Le projet est mené par le Laboratoire atmosphères, milieux, observations spatiales (Latmos). Ce laboratoire relève de l’UVSQ – qui finance et pilote la mission – mais aussi du Centre national de la recherche scientifique (CNRS) et de Sorbonne université. Il est basé sur deux sites, dont l’Observatoire de Versailles-Saint-Quentin-en-Yvelines (OVSQ) à Guyancourt, où une dizaine de personnes travaillent d’arrache-pied sur l’UVSQ-Sat. « Il y a deux choses qui sont importantes pour nous dans ce projet : d’une part l’université a soutenu ce projet dès le début grâce avec un premier budget de lancement, et d’autre part ce projet a un lien important avec les entreprises du territoire », relate Philippe Keckhut, directeur adjoint du Latmos et vice-président de l’innovation de l’UVSQ.

Si le nom du satellite est donc une référence directe à l’université yvelinoise, ce n’est pas sa seule signification. Dans le détail, UVSQ-Sat signifie en effet « UltraViolet and infrared Sensors at high Quantum efficiency onboard a small Satellite », soit en français « capteurs ultraviolet et infrarouge à haute efficacité quantique à bord d’un petit satellite ». C’est fin 2018 que le Latmos, qui est actuellement impliqué dans « une vingtaine de missions spatiales actives » selon son directeur, a véritablement lancé la mission UVSQ-Sat. Et Mustapha Meftah, principal investigateur scientifique de la mission, fait remonter les premières idées à 2009.

« On avait déjà une vision d’essayer de miniaturiser les choses, c’est très important dans le spatial d’être petit, de consommer peu, etc., rappelle Philippe Keckhut, précisant que la miniaturisation permet également de raccourcir le temps de réalisation et de réduire les coûts, ce qui va de pair avec l’aspect suivant. Et est apparue une question scientifique très spécifique qui est principalement la fréquence de revisite : le fait qu’un satellite repasse souvent au-dessus d’un même point [du globe]. Les satellites, actuellement, c’est plutôt une dizaine de jours. De nombreuses questions sur le climat, et la surveillance en général, nécessitent de passer plus fréquemment au-dessus d’un même point. »

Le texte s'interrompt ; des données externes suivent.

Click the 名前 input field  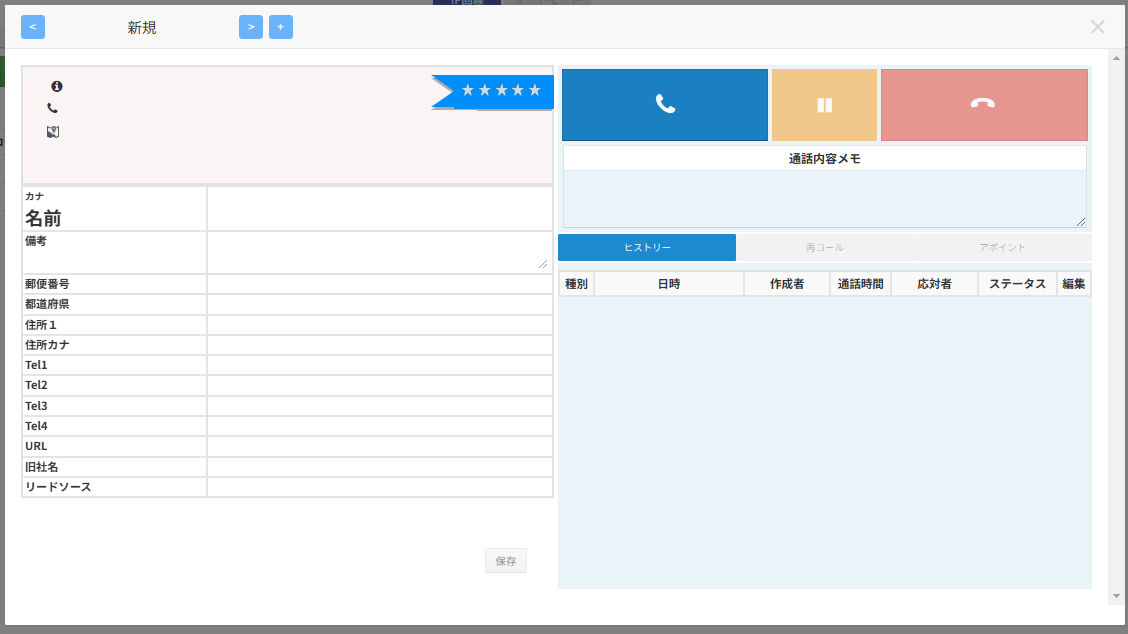pyautogui.click(x=379, y=208)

C’est ainsi qu’est née l’idée de se lancer dans une constellation de petits satellites. « On a compris que les mécanismes associés à l’urgence climatique pouvaient être complexes, donc qu’il fallait raisonner différemment, complète Mustapha Meftah, qui décrit UVSQ-Sat comme un projet de rupture. Comme on a des paramètres multiples à mesurer et qu’il nous faut une cartographie instantanée de la carte à toutes les heures d’observation, on a compris qu’il nous fallait des constellations de satellites : plusieurs satellites en orbite qui vont faire des mesures simultanées pour restituer l’information. »

Le week-end dernier, l’UVSQ-Sat a été positionné au sommet de la colline d’Élancourt, afin de tester la communication entre le satellite et l’antenne installée sur le toit de l’OVSQ.

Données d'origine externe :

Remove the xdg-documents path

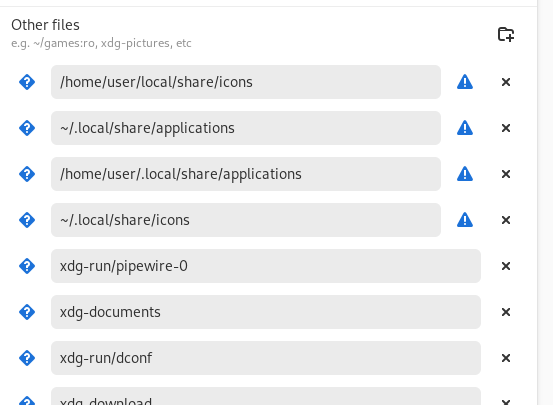click(506, 312)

L’UVSQ-Sat doit donc être un démonstrateur technologique, et la première étape vers la mise en orbite de plusieurs satellites dans les prochaines années. Mais il n’attendra pas d’être rejoint par d’autres pour faire ses premiers relevés. Les principaux objectifs du nano-satellite du Latmos sont ainsi au nombre de trois.

Le premier est de mesurer le flux infrarouge émis par la Terre et le flux solaire qu’elle réfléchit, qui sont « directement liés à la température de la planète et à son échauffement », précise Mustapha Meftah. Le deuxième objectif est l’étude de « l’influence de l’éclairement solaire sur la variabilité du climat régional », afin de déterminer s’il s’agit d’un facteur « à prendre en compte dans la prévisibilité du climat à l’échelle décennale ».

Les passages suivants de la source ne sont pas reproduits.